Malta: Country and Foreign Investment
Economy and Currency
Malta is less affluent than its European neighbours. The economy is heavily dependent on tourism, which accounts for 35% of GDP; there are about 1.2 million visitors a year. Manufacturing industry represents about 25% of GDP. GDP per head is about USD27,500 (2012 est), at the lower end of the range of EU figures, but roughly equivalent to Cyprus, and above those of the other new EU member states.
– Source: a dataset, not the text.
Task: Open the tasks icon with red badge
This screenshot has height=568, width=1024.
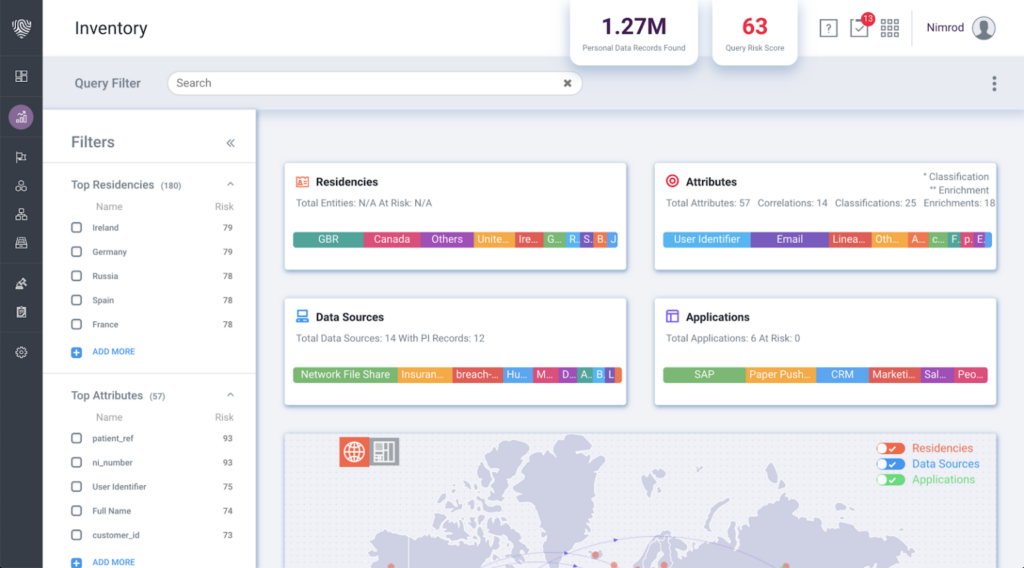Action: click(x=859, y=28)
GDP growth in 2011 was estimated at 2.1%, and rose by an estimated 0.8% in 2012.
Unemployment had risen to 6.2% in 2010. In 2012 and 2011 the figure was 6.4%. Inflation in 2011 was estimated at 2.7%, whilst in 2012 this was estimated to have reduced to 2.4%. The government deficit reduced to below 3% of GDP in 2012, after running at 3.6% in 2011 and 2010.
Exports are rising, but with limited agricultural land and wholly lacking in energy resources, Malta inevitably imports a great deal.
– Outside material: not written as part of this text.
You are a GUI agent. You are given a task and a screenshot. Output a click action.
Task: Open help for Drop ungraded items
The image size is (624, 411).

With GDP below 75% of the Community average, the Commission said in 2006 that the entire territory of Malta will continue to be eligible for regional investment aid at a maximum aid intensity of 30% of the eligible costs. For the period 2007-2013, Malta expects to receive EUR840 million regional aid to deliver growth and jobs.
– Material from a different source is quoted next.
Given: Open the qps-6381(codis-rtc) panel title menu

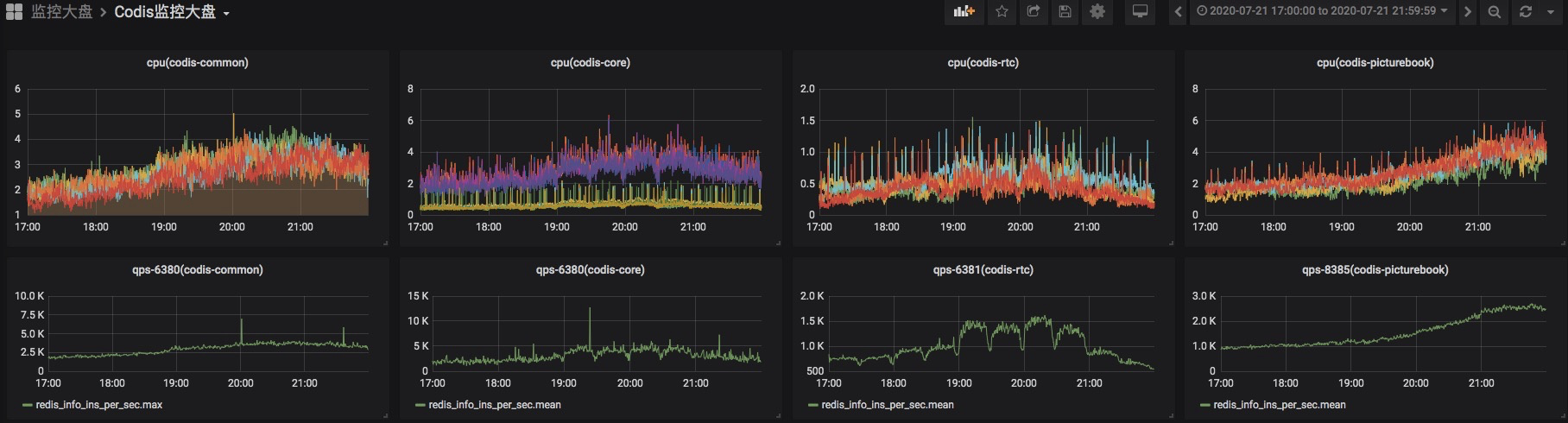Looking at the screenshot, I should [983, 269].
The Central Bank of Malta used to apply exchange controls under the terms of the Exchange Control Act 1972. Current transactions were freed from exchange controls in 1994; capital controls were removed in 2004 as part of EU entry. The Maltese corporate forms likely to be used as offshore or non-resident entities were in any case all exempt from exchange controls. See Offshore Legal and Tax Regimes for further details.
In May, 2005, Malta was accepted into the EU's ERM (Exchange Rate Mechanism), setting the country on a path towards full adoption of the Euro as from January, 2008. The Council fixed the equivalent rate for the Maltese lira at 0.429300 for one euro.
Interest rates used to be controlled in Malta, but were effectively liberalised in 1995 when the Central Bank increased the ceiling on lending rates to 10% above the discount rate. There remain some controls on interest rates on loans for the purchase of residential property.
In a 2008 report, the IMF statement said that the Maltese authorities must be commended for the successful adoption of the euro on January 1, 2008, calling it "a crucial landmark in their growth-oriented reform agenda".
This agenda appropriately aims at leveraging Malta's strengths and income-generating potential through closer integration in the European and global economies, the IMF suggested.
The Maltese economy continues to be buoyed by significant growth in the island’s financial services sector, which recorded a 30% growth during 2010, despite the difficult situation in the sector internationally; recorded growth for 2009 was 22%.